START TEXT FOR ANALYSIS

The second strategy to scale an EA (Evolutionary Algorithm) to Big Data Mining is the parallelization in a distributed environment. Vertical parallelization (scaling up) paradigm was widely explored. It includes multicore CPUs, supercomputers, hardware acceleration including graphic processing units (GPUs) and field-programmable gate arrays (FPGAs) [25]. In this work, we are interested in the horizontal parallelization (scaling out) paradigm where processing is dispersed over networked nodes. This paradigm do not require detailed knowledge of the underlying hardware architecture. The most known framework implementing the horizontal parallelization is the MapReduce paradigm and its distributed file system [11], originally introduced by Google. However, MapReduce encounters difficulties when dealing with iterative algorithms. Several new frameworks have been proposed to provide better support for iterative processing such as HaLoop [6] or Apache Spark¹. It is this last framework that we propose to scale up GP to Big Data Mining with processing manipulation. Our goal is the implementation of GP in a distributed ecosystem by adapting existing libraries. In a previous work, we proposed a solution to port a known GP implementation to the Spark context in order to take the most of its proven potential [16]. The source code of this model is available at GitHub². This implementation is reused in the present work.

END TEXT FOR ANALYSIS
START DATASET CONTENT

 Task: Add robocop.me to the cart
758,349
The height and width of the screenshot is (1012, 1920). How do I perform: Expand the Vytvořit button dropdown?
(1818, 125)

END DATASET CONTENT

• _TASKS_
[1] Translate this sentence from the passage on scaling evolutionary algorithms into Spanish: "In this work, we are interested in the horizontal parallelization (scaling out) paradigm where processing is dispersed over networked nodes."
[2] Using the passage on scaling evolutionary algorithms, explain in one to three sentences why new frameworks such as HaLoop and Apache Spark were proposed.
[3] Pick up the passage on scaling evolutionary algorithms right after its final sentence and keep writing.
The material comes from a separate source, unrelated to the passage on scaling evolutionary algorithms.

• _EXERCISE RESPONSES_
[1] En este trabajo, nos interesa el paradigma de paralelización horizontal (escalado hacia fuera), en el que el procesamiento se distribuye entre nodos conectados en red.

[2] MapReduce, the best-known framework for horizontal parallelization, runs into difficulties with iterative algorithms. HaLoop and Apache Spark were proposed to give better support for iterative processing.

[3]
The main purpose of this paper is to summarize the different strategies to address Big Data challenges with machine learning (Sect. 2). It then presents the horizontal parallelization and the active learning paradigm, two suited approaches for EDMA (Sects. 3 and 4). The general purpose and some implementation details of the proposed techniques in each strategy are then given and explained in details (Sects. 3 and 4). The efficiency of GP obtained with the different extensions are studied on the HIGGS classification problem and the pulsar detection problem in Sect. 5.

2 Some Approaches to Address Big Data Learning Cost

In modern Information Systems, the amount of stored data has reached a huge volume and their complexity has widely increased. New challenges had then arisen due to the data characteristics.

Approaches to countering the Big Data challenges for machine learning are quite diverse. They are summarized in [25] and classified according to the data analytics pipeline (see Fig. 1). Another review, published in [3], identifies methods and techniques to accelerate evolutionary algorithms when applied to learning tasks. Scaling approaches focus essentially on manipulating data, processing and algorithms. We summarize below the main categories of the different approaches and paradigms that can be developed to alleviate some issues associated with Big Data.

Fig. 1.

Manipulations through Data Analytics pipeline [25].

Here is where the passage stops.